TRY IT: Transcribe the passage of the text about Jakub Hořčický between "Jakub Hořčický (in" and "Martin Schaffner (1564–1608).", inclusive.

TEXT SEGMENT:
Jakub Hořčický (in Latin Jacobus Sinapius) (1575 – 25 September 1622), later granted the title z Tepence ("of Tepenec"), was a Bohemian pharmacist and personal doctor of Emperor Rudolf II.  The latinized name is a translation of his family name, which means "mustard" in Czech ("sinapius" in Latin).

Biography
According to his college records, Jakub was born in Bořenovice in Moravia in a lower-class family. He initially worked as kitchen helper at the Jesuit school at Krumlov, but was eventually admitted to the Krumlov Seminary of poor students in 1590. Jakub eventually graduated from the Krumlov Gymnasium, where he studied poetry and rhetoric, and became a pharmacist himself. There he also worked in the college's pharmacy, on topics involving chemistry and herbalism, under the overseeing of Martin Schaffner (1564–1608).

By 1598, he started studying Aristotelian philosophy at the Clementinum college in Prague (which was later merged with Charles University), and at the same time oversaw the kitchen and pantry, but continued working in chemistry and pharmacy. However, Sinapius was not satisfied with the teachings there, learning Barbara and Celare, instead of physics and the origins of nature. Because his herbal skills to treat illness impressed, he was allowed gardening near the river Vltava, under the Bräke. Here he grew herbs and set up a laboratory at Smíchov (then a village behind Prague walls), the Clementinum's botanical garden. There, or at the garden, he distilled a very popular Aqua Sinapis ("Die Sinapischen Wasser", Horczicze in Latin means mustard, hence mustard water) whose sale made him a wealthy man.

In 1600, he became the administrator of the Jesuit college in Jindřichův Hradec, and in 1606 he became capitaneus and administrator of the properties of the St. George's Convent in the Prague Castle. In 1607 he was named imperial chemist by Rudolf II. In return for curing the emperor of a grave disease, he was ennobled with the title "de Tepenec", presumably after the medieval Tepenec Castle (destroyed in 1391) near Olomouc. He lent emperor Rudolf II money and received from him in return an estate around town Mělník. He also supported students of the studies of catholic theology financially.

INPUT DATA:

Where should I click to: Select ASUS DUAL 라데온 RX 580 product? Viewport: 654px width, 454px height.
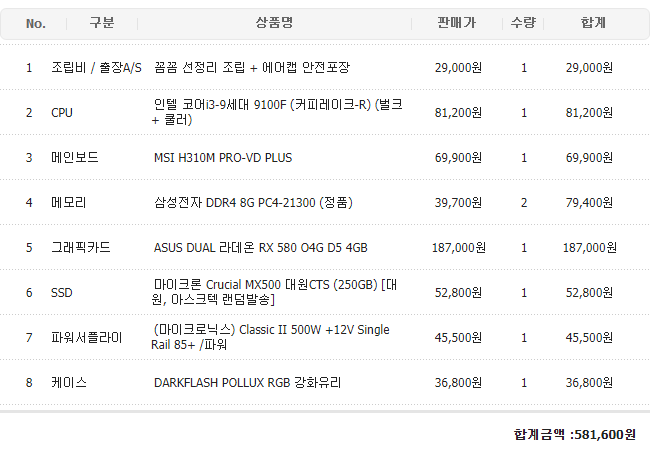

EXERCISE ANSWER:
Jakub Hořčický (in Latin Jacobus Sinapius) (1575 – 25 September 1622), later granted the title z Tepence ("of Tepenec"), was a Bohemian pharmacist and personal doctor of Emperor Rudolf II.  The latinized name is a translation of his family name, which means "mustard" in Czech ("sinapius" in Latin).

Biography
According to his college records, Jakub was born in Bořenovice in Moravia in a lower-class family. He initially worked as kitchen helper at the Jesuit school at Krumlov, but was eventually admitted to the Krumlov Seminary of poor students in 1590. Jakub eventually graduated from the Krumlov Gymnasium, where he studied poetry and rhetoric, and became a pharmacist himself. There he also worked in the college's pharmacy, on topics involving chemistry and herbalism, under the overseeing of Martin Schaffner (1564–1608).